Kremlowscy politycy są oskarżani o utworzenie na Ukrainie jednostki wojskowej dla kumpli, z dala od frontu, tak aby oni i ich synowie mogli służyć bez ryzyka.
Tajemnicza jednostka Cascade
Jednostka Cascade została założona przez posła Jednej Rosji Dmitrija Sablina. Formacja koncentruje się głównie na dronach i znajduje się 80 km od linii frontu.
Rosyjskim parlamentarzystom polecono wesprzeć inwazję, aby zyskać szacunek opinii publicznej, a także otrzymać wsparcie finansowe od partii Putina Jedna Rosja.
Wielu polityków i ich synów zgłosiło się na ochotnika do służby w Cascade. Mają tam spędzić około miesiąca, donosi The Telegraph.

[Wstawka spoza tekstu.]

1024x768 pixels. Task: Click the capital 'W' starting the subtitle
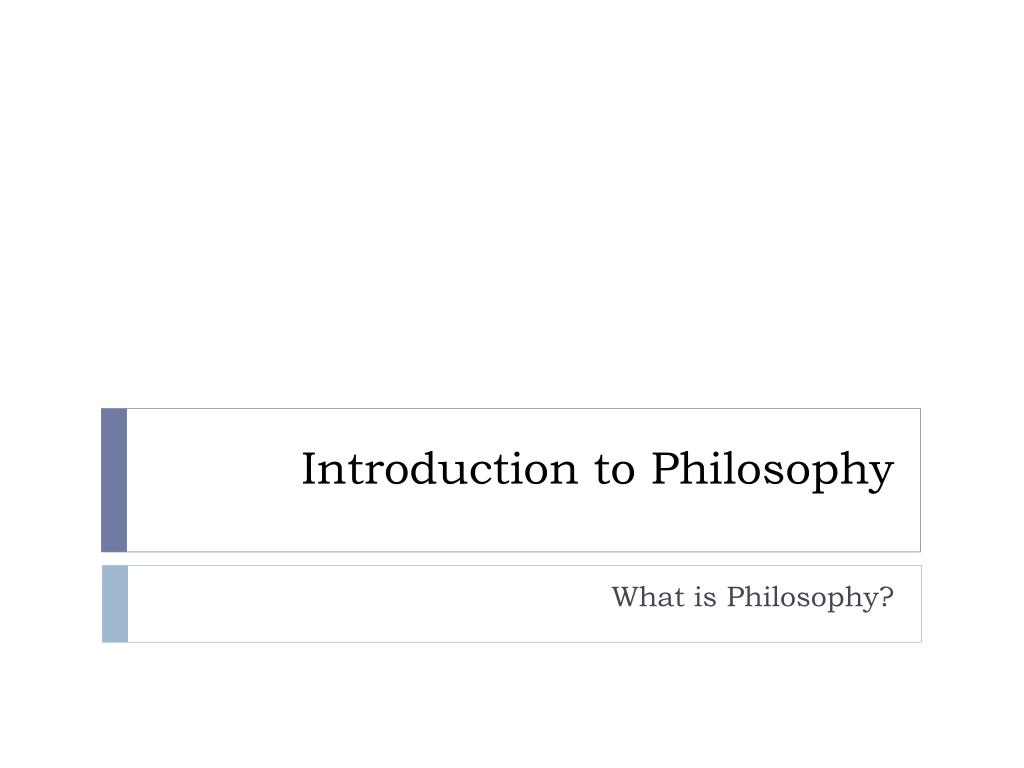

Jednostka gwarantuje im możliwość pokazania się w mundurze, a niektórych przypadkach możliwość otrzymania medalu za odwagę.
Rosyjski kanał blogowy VKCh-OGPU, który twierdzi, że ma kontakty z resortem obrony kraju, opublikował listę deputowanych Jednej Rosji, którzy służyli w Cascade w obwodzie donieckim.
Tajna grupa zwiadowcza
Cascade reklamuje się jako tajna jednostka zwiadowcza, co pozwala chronić jej lokalizację przed kontrolą. Jednak w poście na Telegramie Sablin powiedział, że jego żołnierze pracują w Rubiżnem, 80 km od miejsca walk.
Pomimo braku sukcesów, Cascade jest uważana za najlepiej promowaną jednostkę wojskową i odwiedzają ją znane osobistości, w tym Siergiej Kirijenko, który trzykrotnie pełnił funkcję zastępcy szefa rosyjskiej administracji prezydenckiej.